To help you distinguish which of these states you are in at any given moment, here below are some of the signs of hasty closure. When you spot these signs happening within yourself, you are jumping into the Observer state!:

  • One of the most obvious effects of Acceleritis is the increased tendency to see things in black/white terms rather than in shades of gray. “She is always out to get me.” “That guy is never right.”
  • Positions based on beliefs rather than on personal empirical experience. “A company should always be sharply focused on just one thing.” “Religion is just superstition.” “The White Race is supreme.” These beliefs likely came from other people who were influential in your life, including your parents.
  • Negative Charge. The presence of negative emotion such as tension, fear, anger or irritation. These feelings are evidence that you are seeing a situation a certain way, and on top of that, you have subconsciously already decided on a strategy for dealing with it. With such a negative premise, this is not likely to work.

Often these closures will trace back to experiences you had many years ago that you interpreted in a way that locks you into a certain inflexibility, and which trick you into believing you have learned something empirically from your own personal bad experience. But you’ve been fooled by the takeaway you received from that experience; the real lesson is somewhat subtler than the lesson you articulated to yourself long ago.

Typically, you may have overcompensation bias. You were too open, you thought you learned a big lesson, but now you are too guarded — “falling off the opposite side of the log”. You may have been too generous and now you’re too stingy, too severe and now too gentle, too trusting and now not trusting anything or anyone. And so on. You learned the wrong lesson — it wasn’t black or white, it was finding the right spot between them for each situation.

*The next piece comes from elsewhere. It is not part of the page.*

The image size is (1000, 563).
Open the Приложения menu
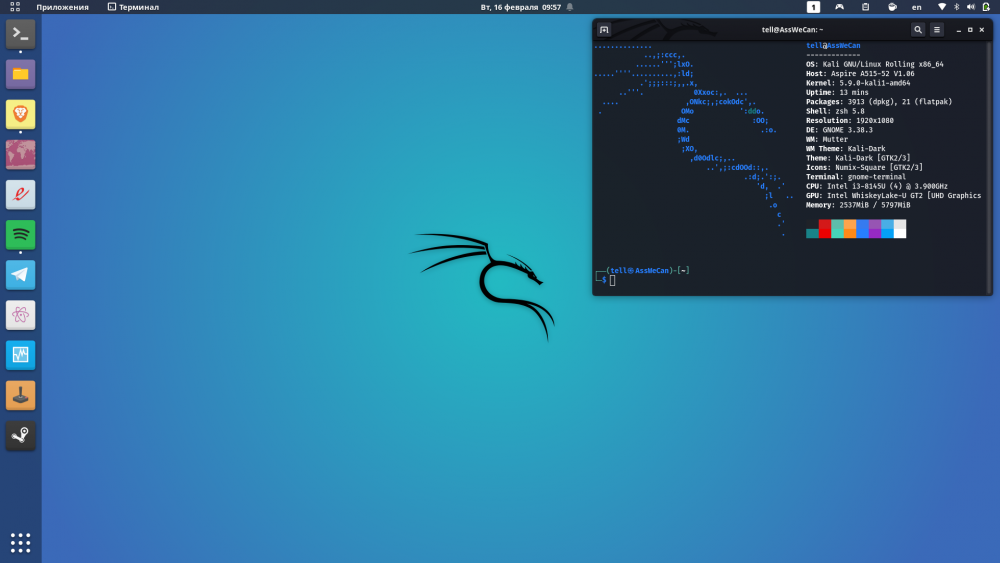tap(62, 7)
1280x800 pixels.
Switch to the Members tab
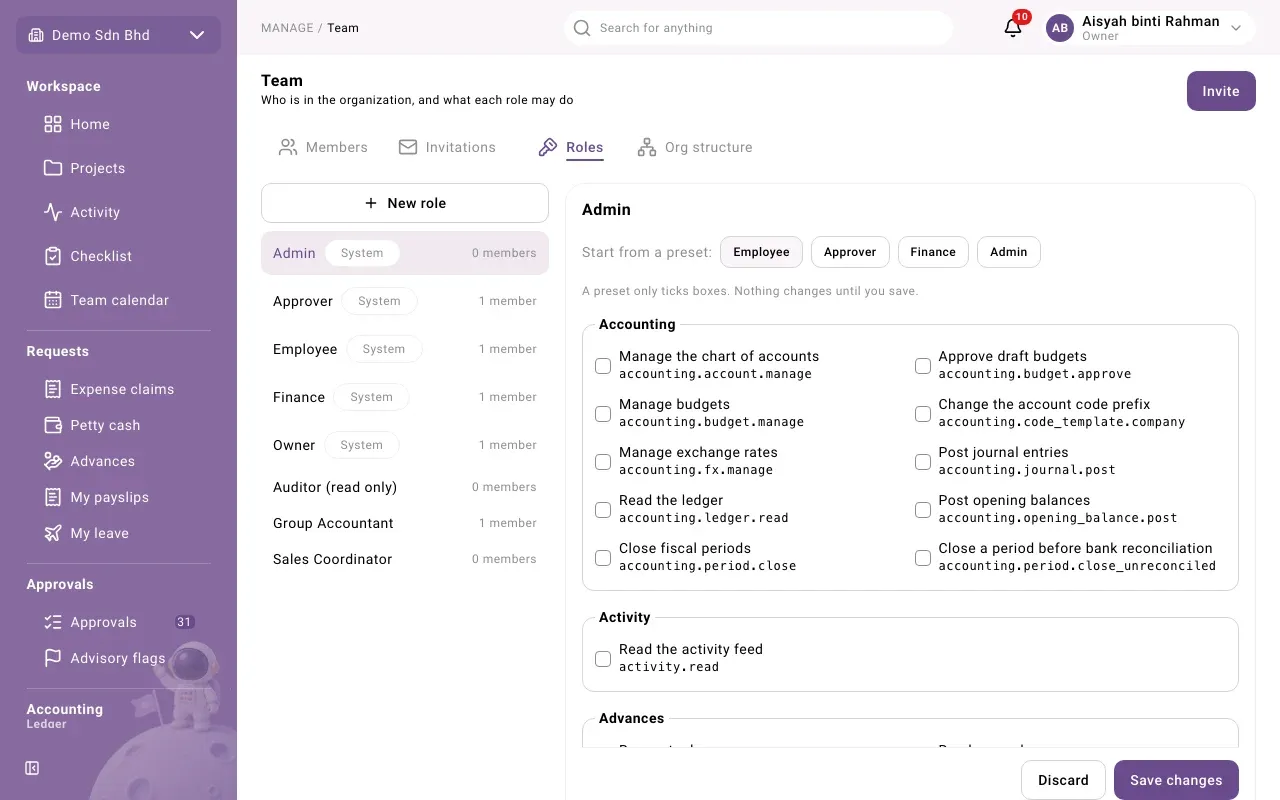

A powerful strategy for jumping into the Observer state is to doubt your own last thought/feeling. Before going off half-cocked, look back at what you just thought or felt, and demand proof before you choose what action to take. This ensures that all of you, your whole self, is in charge, not taken over by a part of you.

You may have an investment in accepting some thoughts over others, such as thoughts that make you look smart to yourself. Just knowing that you can be biased goes a long way to seeing past any bias you may have lurking in your head.

Don’t take anything to extremes. This post is not meant to turn you into Hamlet, never able to make a decision. You must in fact become more decisive, simply not hasty: think things through thoroughly and then take action. If you sense something is dragging on too long and you have needed to take action for some time, you really need to get away by yourself for however long it takes (within reason) to plan out what to do decisively.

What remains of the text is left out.